SALAD: Skeleton-aware Latent Diffusion for Text-driven Motion Generation and Editing¶

Conference: CVPR 2025
arXiv: 2503.13836
Code: Project Page
Area: Image Generation/Motion Generation
Keywords: Text-driven Motion Generation, Skeleton-aware Diffusion, Latent Space, Attention Modulation, Zero-shot Editing

TL;DR¶

This work proposes SALAD, a skeleton-aware latent diffusion model that explicitly models fine-grained interactions among joints, frames, and text using a skeleton-temporal structured VAE and denoiser, and achieves zero-shot text-driven motion editing via cross-attention maps.

Background & Motivation¶

Text-driven motion generation has important applications in games, movies, and interactive media. Although diffusion models have achieved remarkable progress in this field, existing methods possess two key limitations: (1) representing poses as a single vector ignores spatial interactions among joints, and compressing text into a single vector overlooks word-level nuances, leading to detailed losses in the generated results; (2) pre-trained models lack interpretable intermediate representations, requiring tedious extra efforts such as manual masking, optimization, or fine-tuning for downstream editing tasks.

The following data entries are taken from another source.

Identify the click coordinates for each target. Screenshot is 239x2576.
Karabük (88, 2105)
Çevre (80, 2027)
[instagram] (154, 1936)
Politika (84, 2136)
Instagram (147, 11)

In the image domain, methods such as Prompt-to-Prompt have demonstrated that cross-attention maps can establish correspondences between text and spatial layouts, thereby enabling zero-shot editing. However, the motion generation field lacks similar capabilities because oversimplified representations restrict the rich interactions between text and motion. SALAD aims to address both problems simultaneously through a skeleton-temporal structured latent space and decoupled attention mechanisms.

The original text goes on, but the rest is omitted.